Personally, I think the conservative juxtaposition is a lot more skewed than the liberal, but both oversimplify the differences between the two men’s positions. If you can read Obama’s acceptance of the Nobel Peace Prize as simply his latest elaboration on the theme of “Yes, we can,” then I suspect you haven’t yet come down from the high of November 2008.

If you read Cheney’s latest blasting of Obama’s response to Muslim extremism as nothing but the crazed, discredited bleatings of a foreign-policy dinosaur, I think you underestimate the degree to which his viewpoint can be supported by rational calculation.

Sure, Cheney is a wacko coot, but the method behind his madness was summed up in the 17th century by the rationalist French philosopher Blaise Pascal. “Pascal’s wager,” as it’s called, famously decreed that given that we can’t be sure about the existence of God, the rational bet is to believe. If He doesn’t exist and we believe, then we’ve just wasted a lifetime of boring Sunday mornings in church; if He does exist and we bet he doesn’t, we burn for eternity in hell.

Cheney believes in the hell to pay at the hands of terrorists not taken seriously. If, in the process of avoiding that hell, we end up torturing a few innocent people or attacking countries that don’t harbor terrorists after all, then so be it. Better to be paranoid with blood on our hands than to be toast.

Cheney stands foursquare with our ancestor cavemen who judged that unexplained rustling in the bushes at midnight to be a wolf, rather than the ones who dismissed it as the wind. In those instances in which it really was a wolf, the paranoid cavemen survived to pass on their genes to millions of God-fearing, wolf-fearing, gay-fearing, French-fearing red-state voters.

Obama’s rather chilly defense of war in his acceptance of the Nobel Peace Prize was hardly the testament to wishful thinking that Cheney sees in the administration’s foreign policy, but it was genuinely hopeful in its insistence that mankind possesses the rationality required to figure out the difference between the wind in the bushes and the wolves, and devise rational, practical responses to the wolves.

Obama said in that speech, “I face the world as it is, and I cannot stand idle in the face of threats to the American people. For make no mistake: evil does exist in the world. A non-violent movement could not have halted Hitler’s armies. Negotiations cannot convince al Qaeda’s leaders to lay down their arms. To say that force is sometimes necessary is not a call to cynicism—it is a recognition of history; the imperfections of men and the limits of reason . . . So yes, the instruments of war do have a role to play in preserving the peace. And yet this truth must coexist with another—that no matter how justified, war promises human tragedy.”
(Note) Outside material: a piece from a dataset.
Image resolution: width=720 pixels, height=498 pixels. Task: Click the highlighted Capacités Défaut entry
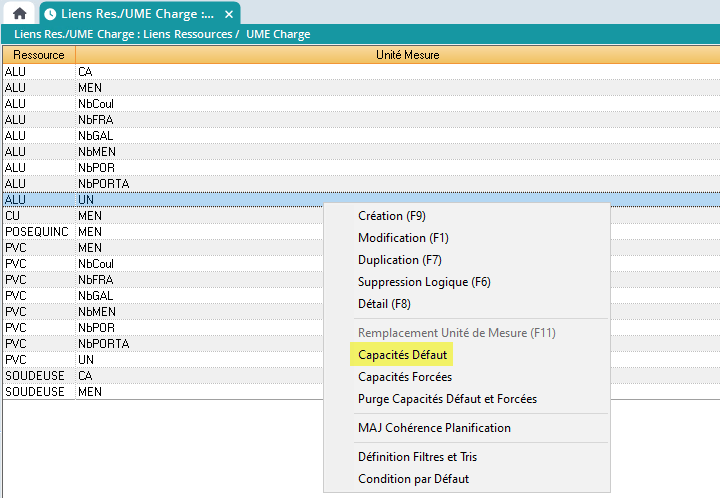[x=402, y=354]

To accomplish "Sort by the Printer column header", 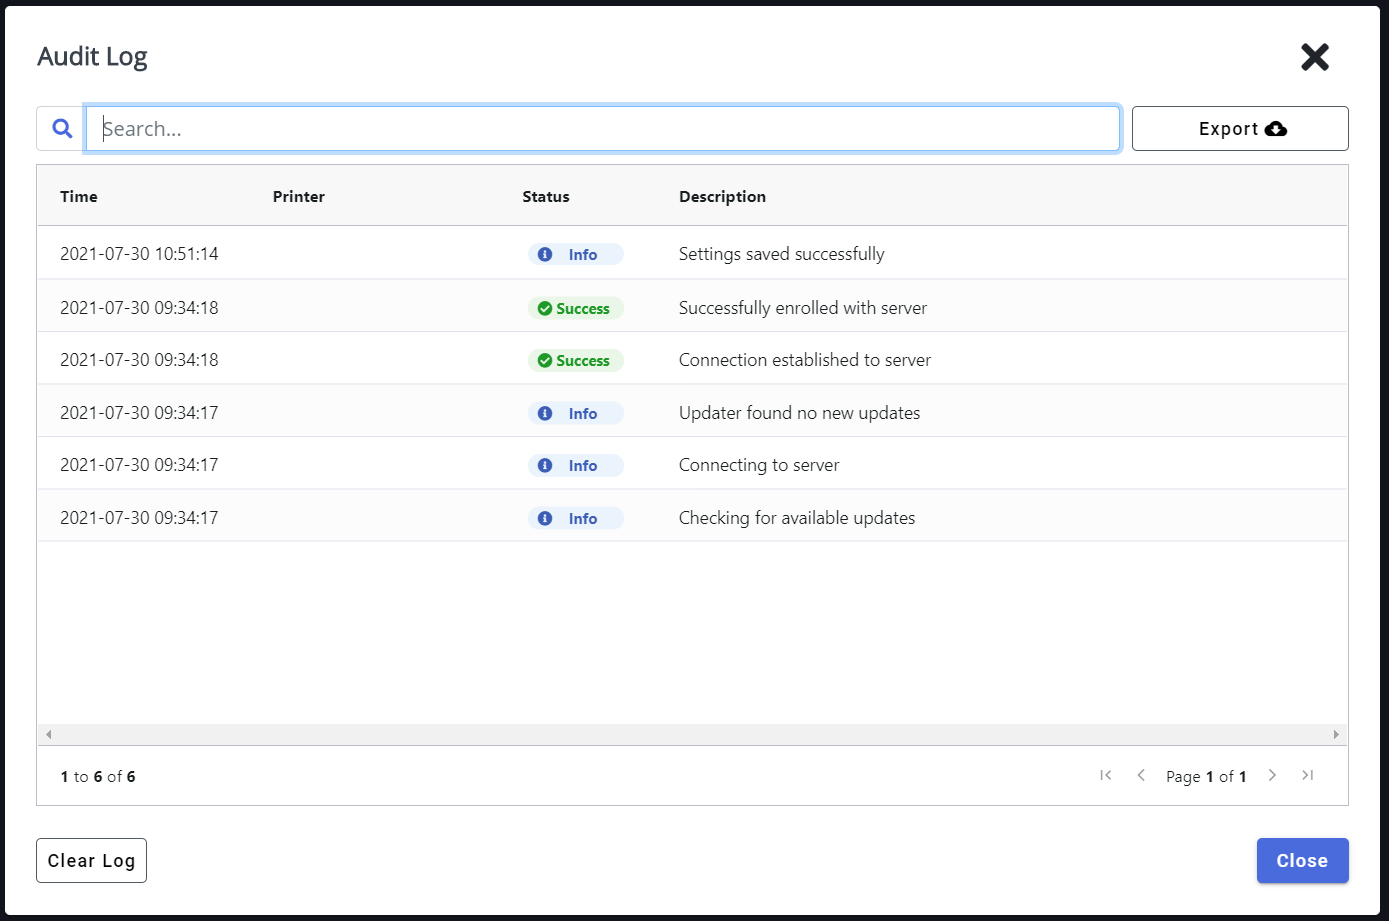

Given the coexistence of these truths, Obama laid out “practical steps”—fostering agreements among nations, supporting human rights, promoting international economic development—he said could lead to an “evolution” of human institutions toward peace. He borrowed the idea and the word from John F. Kennedy, but, as he used it, it could have come directly from the mouth of Darwin.

The idea was that rational, step-by-step improvements in the exercise of international relations could be successful, and by succeeding could be replicated, replacing the paranoid lashing out at every stirring in the bushes that Cheney champions and that failed so miserably in the Awful Aughties.

Because, despite the urge toward global paranoia that persists in the American populace, it really did fail us badly under Bush and Cheney. People around the world came to hate Americans. We were behaving like the Germans in World War II, killing indiscriminately in the hopes of shocking and awing our enemies into submission. It didn’t work. It bred disgust among our friends and increased resistance among our enemies. It lost Republicans the last election.

Obama doesn’t say we have no enemies. He doesn’t tell us to surrender to them. He advocates the use of force against them. But he suggests that it is possible not only to do so in a measured, controlled, discriminating way, but to simultaneously work effectively to promote peaceful solutions to conflict and problems that can eventually become part of an evolution toward peace.

And in doing so, he advocates the replacement of fear with hope.